Exhibit 99.1
Hong Kong Exchanges and Clearing Limited and The Stock Exchange of Hong Kong Limited take no responsibility for the contents of this announcement, make no representation as to its accuracy or completeness and expressly disclaim any liability whatsoever for any loss howsoever arising from or in reliance upon the whole or any part of the contents of this announcement.
VOLUNTARY ANNOUNCEMENT
CAPITAL INCREASE IN MELCO RESORTS (MACAU) LIMITED
WAIVER FROM STRICT COMPLIANCE WITH THE LISTING RULES
Reference is made to the announcement of Melco International Development Limited (the “Company”) dated 27 November 2022 in relation to the provisional award by the Macau government of a gaming concession to Melco Resorts (Macau) Limited (“MRM”). MRM is accounted for as a wholly-owned subsidiary of Melco Resorts & Entertainment Limited (“MRE”). MRE is a consolidated subsidiary of the Company and has its American Depositary Shares listed on Nasdaq in the United States.

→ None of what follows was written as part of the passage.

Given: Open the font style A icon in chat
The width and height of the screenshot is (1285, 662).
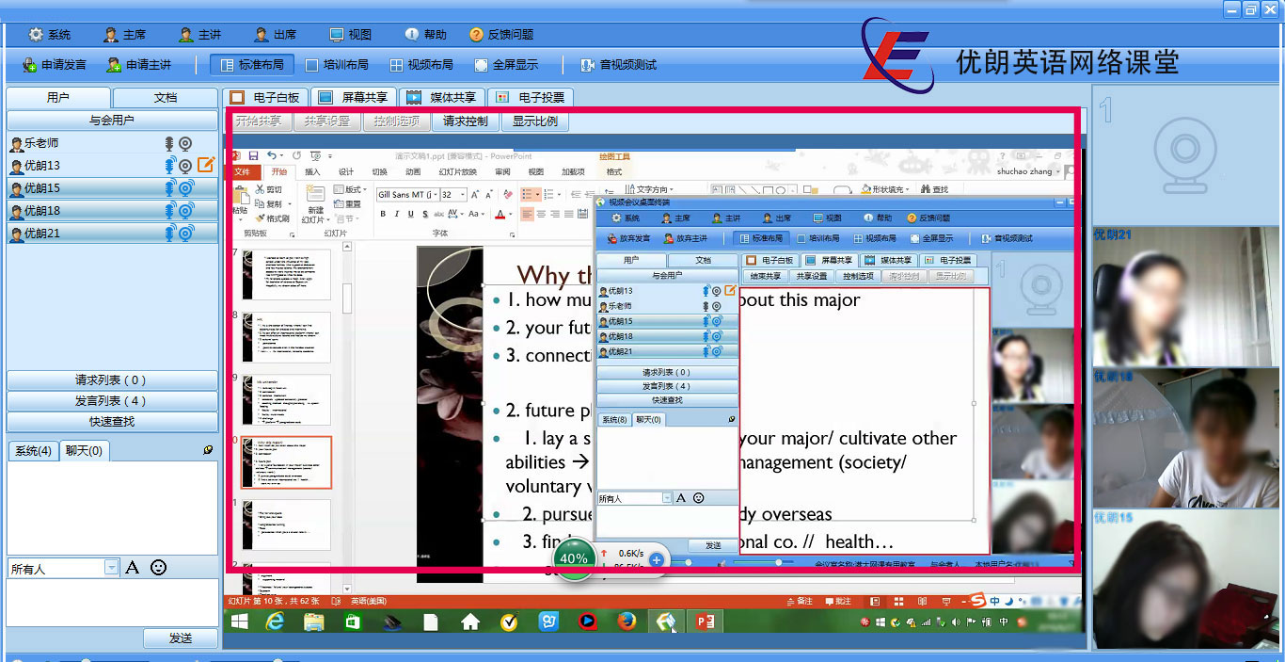Looking at the screenshot, I should 133,567.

Requirements under Macau law for the grant of new gaming concessions, which apply to all the gaming concessions to be officially granted by the Macau government, include that (1) the holder of the gaming concession is a company incorporated in Macau (which is the case for MRM), (2) the registered share capital of the holder of the gaming concession be increased to not less than MOP 5 billion (equivalent to approximately HK$4.90 billion) and (3) not less than 15% of the voting share capital of the holder of the gaming concession is held by a Macau permanent resident who serves as the managing director of the gaming concession holder (the current managing director of MRM being Mr. Ho, Lawrence Yau Lung (“Mr. Ho”)).
Immediately before the capital increase, MRM’s issued share capital was MOP 1.01 billion (equivalent to approximately HK$0.99 billion), with two classes of shares, namely, Class A Shares and Class B Shares. The Class A Shares confer a right to receive an annual aggregate dividend, in respect of all the Class A Shares collectively, of up to MOP 1.00 and a preferential distribution in the event of liquidation of MRM or return of capital to the Class A Shareholders of an aggregate amount, in respect of all the Class A Shares collectively, of up to MOP 1.00. The Class A Shares do not confer any rights to any other dividends, distributions, return of capital, liquidation proceeds, return of par value or other sum of any nature from MRM. The Class B Shares confer the right to receive the amount of all dividends and other distributions from, and capital of, MRM after payment of the de minimis amount of MOP 1.00 in respect of the Class A Shares referred to above. The Class A Shares and the Class B Shares both confer voting rights, of one vote per share for holders of at least 100 shares. However, the Class A Shares do not entitle the holders to veto any decision in MRM’s general meetings. The Class B Shares have rights of first refusal in the event of any proposed transfer of Class A Shares. Any such transfer also requires approval by the Macau government.
Immediately before the capital increase, the Class A Shares represented 28% of MRM’s issued share capital, with the Class B Shares (which confer all the economic interest) representing 72% of MRM’s issued share capital. All of the issued shares of MRM were held by wholly-owned subsidiaries of MRE (as to approximately 89.99% and 0.01% by MCO Investments Limited and MCO Nominee One Limited, respectively), except for Class A shares representing 10% of MRM’s issued share capital which were held by Mr. Ho for the purpose of enabling MRM to qualify to hold its existing gaming sub-concession under the currently applicable provisions of Macau law.
Mr. Ho is a substantial shareholder, director, and the Chairman and Chief Executive Officer, of both the Company and MRE. Mr. Ho is therefore a connected person of the Company.